Selection for Early Flowering in Corn: Seven Late Synthetics

Seven corn ( Zea mays L.) synthetics adapted to southern Iowa were grown in southern Minnesota at high plant density, and the earliest 5% to flower were sibmated for five generations. The original populations and the five selected cycles were then compared in performance trials at three plant densities over 2 years. Selection effect per cycle averaged: 1.1 q/ha yield increase, 2.2 ears/100 p.lants increase (1‐year data), 1.6 percentage points grain moisture decrease, 2.8% stalk breakage increase, 6.1 cm plant height decrease, 4.1 cm ear height decrease, 1.7 days less to flower, and 0.4 days less silk delay. We observed a cycle‐by‐density interaction wherein advanced cycles exhibited prolificacy at a low density after selection against barrenness at high densities. The decrease in silk delay and increase in ears per plant indicate that selection for early flowering during stress is effective in adapting materials to high plant densities. Flowering date is highly heritable and responds readily to selection. Selection for early flowering is an effective way to adapt late corns to an earlier area. It provides more genetic divergence than the pedigree method or other breeding schemes that use early germplasm as donor of maturity genes. Strong correlated responses to selection for early flowering were found for lower kernel moisture, lower plant and ear height, and higher stalk breakage.

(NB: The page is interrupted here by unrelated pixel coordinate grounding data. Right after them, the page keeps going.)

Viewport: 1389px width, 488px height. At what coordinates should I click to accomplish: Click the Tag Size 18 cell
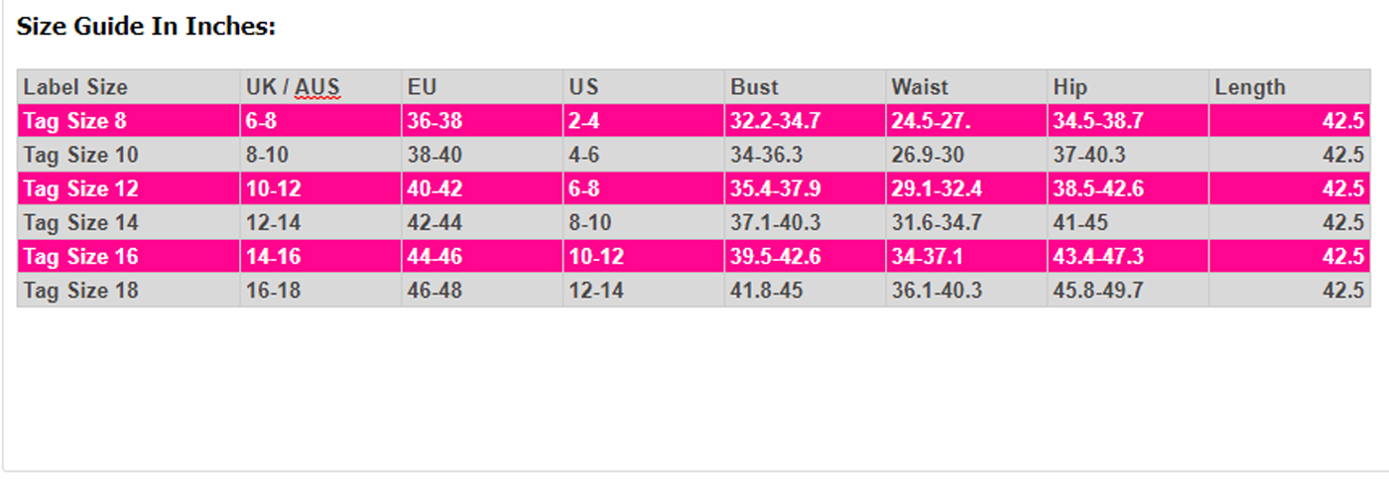129,290
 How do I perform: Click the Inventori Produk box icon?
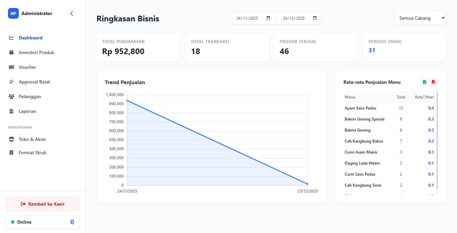tap(11, 52)
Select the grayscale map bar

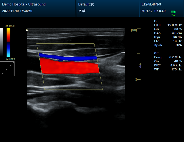click(2, 42)
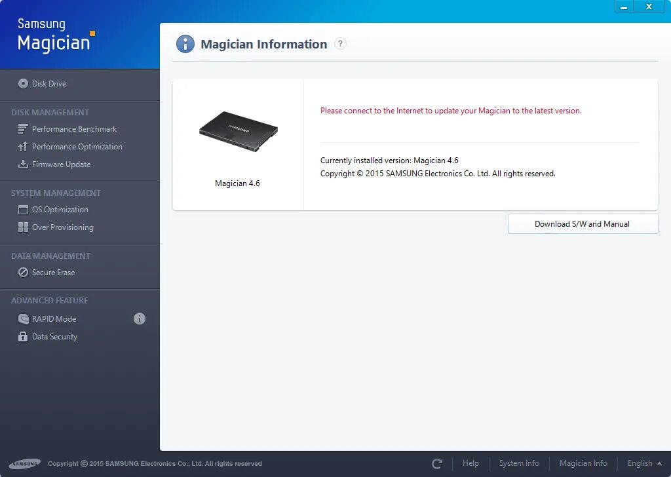Open System Info from the status bar
The height and width of the screenshot is (477, 671).
click(519, 463)
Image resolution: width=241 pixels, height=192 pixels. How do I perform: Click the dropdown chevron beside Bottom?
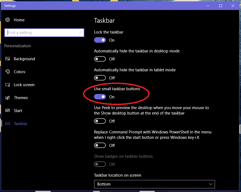point(211,184)
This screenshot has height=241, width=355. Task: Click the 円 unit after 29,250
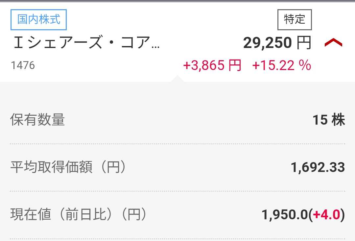click(304, 43)
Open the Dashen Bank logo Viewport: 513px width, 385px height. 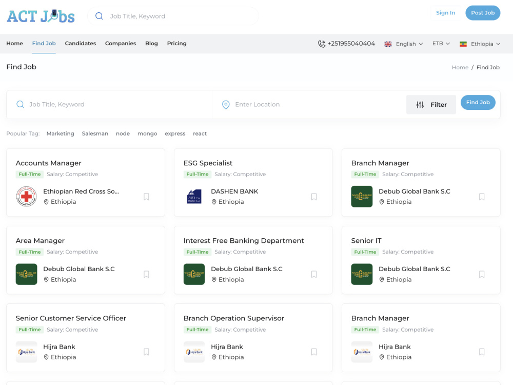pyautogui.click(x=194, y=197)
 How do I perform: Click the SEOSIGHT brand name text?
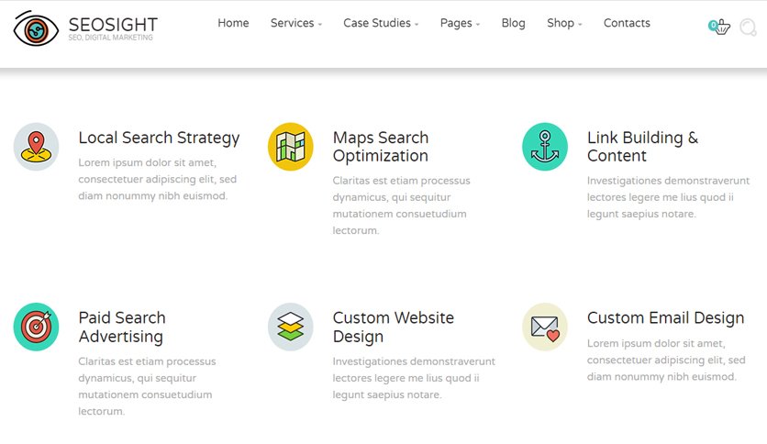[113, 25]
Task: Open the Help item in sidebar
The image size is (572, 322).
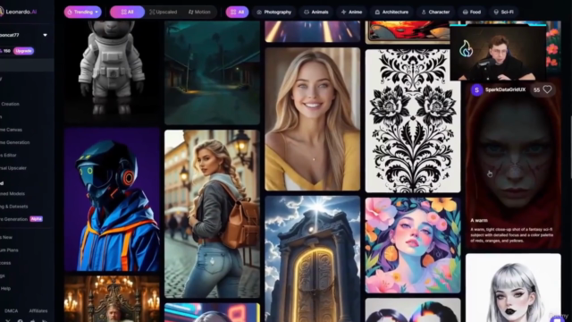Action: [5, 288]
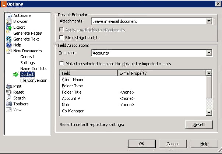Click the Print icon in the sidebar
The image size is (222, 154).
point(9,86)
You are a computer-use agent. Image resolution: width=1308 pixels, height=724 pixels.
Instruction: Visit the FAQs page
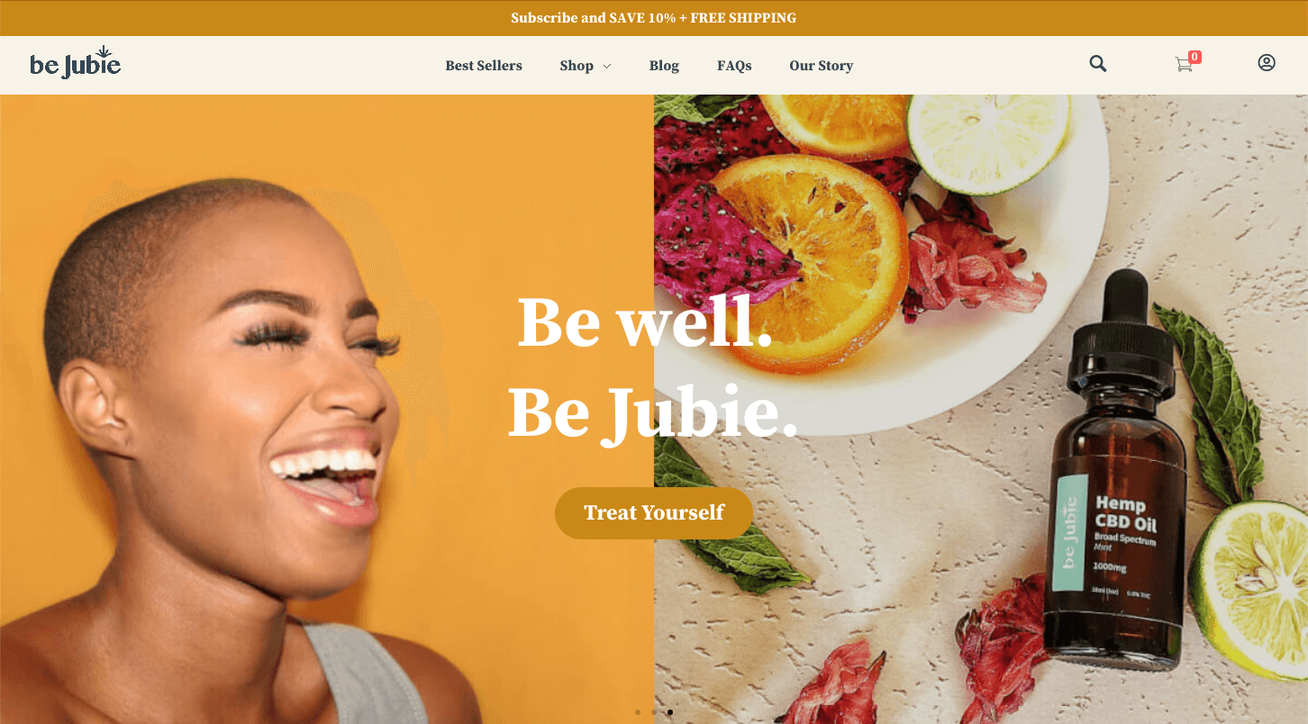coord(734,66)
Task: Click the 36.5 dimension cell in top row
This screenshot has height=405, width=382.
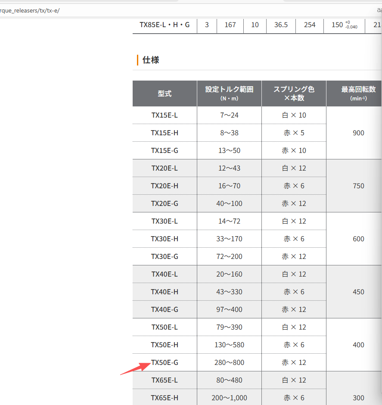Action: click(x=281, y=25)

Earlier flowering increased yields among late flowering corns and decreased yields among early ones. Earlier flowering increased yields in a short, cool season and decreased yields in a long, warm season. These phenomena can be explained by the contrasting relationships of flowering date with plant size and length of grain filling period: earlier flowering increases yield when longer grain filling period is critical and decreases yield when larger plant size is more important.